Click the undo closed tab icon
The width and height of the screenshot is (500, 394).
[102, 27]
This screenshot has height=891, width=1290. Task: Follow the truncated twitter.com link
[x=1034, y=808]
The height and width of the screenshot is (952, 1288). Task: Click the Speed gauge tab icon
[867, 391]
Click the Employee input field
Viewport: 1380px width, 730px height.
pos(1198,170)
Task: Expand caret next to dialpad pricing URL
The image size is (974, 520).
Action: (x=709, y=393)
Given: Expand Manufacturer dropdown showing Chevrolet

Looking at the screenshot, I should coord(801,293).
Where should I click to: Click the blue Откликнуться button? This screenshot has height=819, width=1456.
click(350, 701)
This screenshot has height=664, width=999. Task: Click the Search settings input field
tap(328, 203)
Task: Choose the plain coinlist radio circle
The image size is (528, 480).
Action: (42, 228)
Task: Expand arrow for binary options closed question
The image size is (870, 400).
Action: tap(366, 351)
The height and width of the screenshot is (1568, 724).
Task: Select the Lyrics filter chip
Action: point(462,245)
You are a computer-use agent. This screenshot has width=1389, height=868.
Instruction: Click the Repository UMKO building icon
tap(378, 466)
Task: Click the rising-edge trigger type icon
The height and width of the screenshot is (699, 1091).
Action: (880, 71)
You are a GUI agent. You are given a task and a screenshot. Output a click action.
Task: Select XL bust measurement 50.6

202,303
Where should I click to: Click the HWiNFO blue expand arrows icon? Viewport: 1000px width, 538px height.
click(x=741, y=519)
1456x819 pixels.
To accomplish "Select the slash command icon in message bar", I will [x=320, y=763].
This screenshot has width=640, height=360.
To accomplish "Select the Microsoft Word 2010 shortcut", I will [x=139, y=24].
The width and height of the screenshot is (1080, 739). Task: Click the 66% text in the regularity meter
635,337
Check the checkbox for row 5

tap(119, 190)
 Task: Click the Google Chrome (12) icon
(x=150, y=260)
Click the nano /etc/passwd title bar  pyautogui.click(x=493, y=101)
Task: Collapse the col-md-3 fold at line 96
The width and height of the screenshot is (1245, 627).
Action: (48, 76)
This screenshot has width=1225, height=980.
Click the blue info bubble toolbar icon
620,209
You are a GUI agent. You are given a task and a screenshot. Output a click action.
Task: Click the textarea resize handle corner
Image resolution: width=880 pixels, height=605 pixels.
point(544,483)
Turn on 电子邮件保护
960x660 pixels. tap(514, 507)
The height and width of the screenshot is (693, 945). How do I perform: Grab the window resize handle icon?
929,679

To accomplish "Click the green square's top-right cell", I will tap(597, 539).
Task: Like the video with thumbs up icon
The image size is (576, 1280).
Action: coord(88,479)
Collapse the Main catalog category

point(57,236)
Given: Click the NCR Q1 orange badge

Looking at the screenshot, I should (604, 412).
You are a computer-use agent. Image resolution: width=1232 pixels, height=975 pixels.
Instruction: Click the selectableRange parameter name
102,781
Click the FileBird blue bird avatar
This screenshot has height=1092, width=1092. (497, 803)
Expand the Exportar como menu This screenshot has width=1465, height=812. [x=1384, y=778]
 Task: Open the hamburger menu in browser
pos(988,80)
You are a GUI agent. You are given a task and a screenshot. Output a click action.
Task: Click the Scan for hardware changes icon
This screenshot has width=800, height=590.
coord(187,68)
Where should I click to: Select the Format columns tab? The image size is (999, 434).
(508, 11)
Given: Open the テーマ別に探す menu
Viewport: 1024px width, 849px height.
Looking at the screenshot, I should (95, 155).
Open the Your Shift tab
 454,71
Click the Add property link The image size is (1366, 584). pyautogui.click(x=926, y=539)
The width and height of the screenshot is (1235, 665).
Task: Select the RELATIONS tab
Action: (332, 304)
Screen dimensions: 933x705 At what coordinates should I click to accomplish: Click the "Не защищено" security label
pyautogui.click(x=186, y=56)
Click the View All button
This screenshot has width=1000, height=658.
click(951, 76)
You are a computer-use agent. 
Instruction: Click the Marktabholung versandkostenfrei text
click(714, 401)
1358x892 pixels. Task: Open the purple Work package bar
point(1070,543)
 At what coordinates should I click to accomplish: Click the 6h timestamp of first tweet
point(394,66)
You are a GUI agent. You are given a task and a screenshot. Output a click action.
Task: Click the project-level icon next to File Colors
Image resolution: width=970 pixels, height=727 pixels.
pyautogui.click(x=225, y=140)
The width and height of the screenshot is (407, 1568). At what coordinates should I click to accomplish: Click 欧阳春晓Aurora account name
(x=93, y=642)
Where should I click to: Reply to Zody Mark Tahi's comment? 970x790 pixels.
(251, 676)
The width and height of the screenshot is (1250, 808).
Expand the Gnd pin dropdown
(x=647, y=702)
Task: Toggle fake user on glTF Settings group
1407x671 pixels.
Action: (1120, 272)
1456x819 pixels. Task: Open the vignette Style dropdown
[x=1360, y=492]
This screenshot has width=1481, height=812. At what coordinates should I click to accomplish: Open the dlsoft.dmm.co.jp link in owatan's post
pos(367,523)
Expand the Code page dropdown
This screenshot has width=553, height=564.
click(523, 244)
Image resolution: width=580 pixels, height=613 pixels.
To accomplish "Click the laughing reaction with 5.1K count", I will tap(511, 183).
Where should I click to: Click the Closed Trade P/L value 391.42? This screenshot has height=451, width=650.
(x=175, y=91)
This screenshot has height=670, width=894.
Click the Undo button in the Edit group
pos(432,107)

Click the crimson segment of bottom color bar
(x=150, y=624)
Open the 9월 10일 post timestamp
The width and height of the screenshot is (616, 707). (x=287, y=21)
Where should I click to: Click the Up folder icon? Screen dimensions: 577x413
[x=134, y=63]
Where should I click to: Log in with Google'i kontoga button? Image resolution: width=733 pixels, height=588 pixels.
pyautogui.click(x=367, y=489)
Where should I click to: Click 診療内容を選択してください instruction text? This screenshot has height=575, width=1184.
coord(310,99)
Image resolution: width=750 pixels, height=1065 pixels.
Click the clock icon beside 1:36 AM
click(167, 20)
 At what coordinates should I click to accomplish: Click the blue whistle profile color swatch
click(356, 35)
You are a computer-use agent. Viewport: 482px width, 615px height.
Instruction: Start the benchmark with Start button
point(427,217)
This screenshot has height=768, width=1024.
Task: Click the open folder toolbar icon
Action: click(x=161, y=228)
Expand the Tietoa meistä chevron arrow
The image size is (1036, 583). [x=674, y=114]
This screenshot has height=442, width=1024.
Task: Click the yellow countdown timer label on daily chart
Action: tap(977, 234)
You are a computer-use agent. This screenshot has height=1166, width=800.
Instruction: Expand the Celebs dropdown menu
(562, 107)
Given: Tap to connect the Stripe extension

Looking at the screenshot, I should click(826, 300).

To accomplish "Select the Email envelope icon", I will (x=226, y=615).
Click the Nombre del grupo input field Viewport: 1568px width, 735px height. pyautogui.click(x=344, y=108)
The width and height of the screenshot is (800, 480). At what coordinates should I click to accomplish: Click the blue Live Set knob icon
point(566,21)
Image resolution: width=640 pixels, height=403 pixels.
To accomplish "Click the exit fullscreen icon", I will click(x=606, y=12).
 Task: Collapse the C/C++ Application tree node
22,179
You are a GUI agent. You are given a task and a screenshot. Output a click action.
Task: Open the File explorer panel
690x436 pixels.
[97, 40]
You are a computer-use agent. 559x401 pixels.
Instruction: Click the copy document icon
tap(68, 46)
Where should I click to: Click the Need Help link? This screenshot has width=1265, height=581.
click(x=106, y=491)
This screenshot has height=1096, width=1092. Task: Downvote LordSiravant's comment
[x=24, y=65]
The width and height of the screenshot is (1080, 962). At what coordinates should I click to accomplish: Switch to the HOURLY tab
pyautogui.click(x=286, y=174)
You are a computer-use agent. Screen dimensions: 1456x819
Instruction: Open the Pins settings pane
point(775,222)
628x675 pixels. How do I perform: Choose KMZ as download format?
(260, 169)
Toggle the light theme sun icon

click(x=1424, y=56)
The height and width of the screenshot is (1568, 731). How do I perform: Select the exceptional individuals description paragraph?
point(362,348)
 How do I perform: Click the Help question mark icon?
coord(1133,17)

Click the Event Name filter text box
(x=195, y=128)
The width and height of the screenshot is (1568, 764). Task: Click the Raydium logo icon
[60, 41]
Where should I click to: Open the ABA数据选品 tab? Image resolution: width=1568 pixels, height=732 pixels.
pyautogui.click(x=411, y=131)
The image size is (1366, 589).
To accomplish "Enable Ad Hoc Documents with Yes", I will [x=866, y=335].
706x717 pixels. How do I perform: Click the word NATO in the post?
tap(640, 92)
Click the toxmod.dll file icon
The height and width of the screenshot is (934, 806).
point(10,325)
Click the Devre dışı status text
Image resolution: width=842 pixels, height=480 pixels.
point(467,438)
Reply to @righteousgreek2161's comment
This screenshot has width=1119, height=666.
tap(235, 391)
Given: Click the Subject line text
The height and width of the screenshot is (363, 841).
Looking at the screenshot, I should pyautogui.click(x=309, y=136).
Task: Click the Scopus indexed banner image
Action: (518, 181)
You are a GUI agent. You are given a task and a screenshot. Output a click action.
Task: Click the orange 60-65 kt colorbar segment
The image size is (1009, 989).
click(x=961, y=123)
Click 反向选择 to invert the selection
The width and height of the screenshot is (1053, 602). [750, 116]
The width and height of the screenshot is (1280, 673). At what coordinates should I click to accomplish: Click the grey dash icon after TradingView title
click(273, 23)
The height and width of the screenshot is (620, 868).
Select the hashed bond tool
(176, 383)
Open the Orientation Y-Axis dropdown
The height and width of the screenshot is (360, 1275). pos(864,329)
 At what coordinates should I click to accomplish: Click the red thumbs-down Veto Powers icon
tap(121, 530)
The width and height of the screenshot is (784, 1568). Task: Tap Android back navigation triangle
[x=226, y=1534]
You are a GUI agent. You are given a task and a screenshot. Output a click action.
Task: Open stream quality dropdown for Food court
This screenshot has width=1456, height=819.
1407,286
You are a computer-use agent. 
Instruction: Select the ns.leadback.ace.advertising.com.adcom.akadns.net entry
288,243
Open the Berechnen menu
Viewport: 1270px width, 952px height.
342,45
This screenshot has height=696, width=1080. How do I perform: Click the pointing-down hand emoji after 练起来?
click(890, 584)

--------------------

EXERCISE DETAILS —
Each line of the records with the word "computer" in it is to be copied.

RESPONSE FOR THIS EXERCISE —
You are a computer-use agent. This screenshot has width=1389, height=868.
You are a computer-use agent. Image resolution: width=1232 pixels, height=975 pixels.
You are a computer-use agent. 
You are a computer-use agent. Viewport: 482px width, 615px height.
You are a computer-use agent. This screenshot has height=1166, width=800.
You are a computer-use agent. 559x401 pixels.
You are a computer-use agent. Screen dimensions: 1456x819
You are a computer-use agent. 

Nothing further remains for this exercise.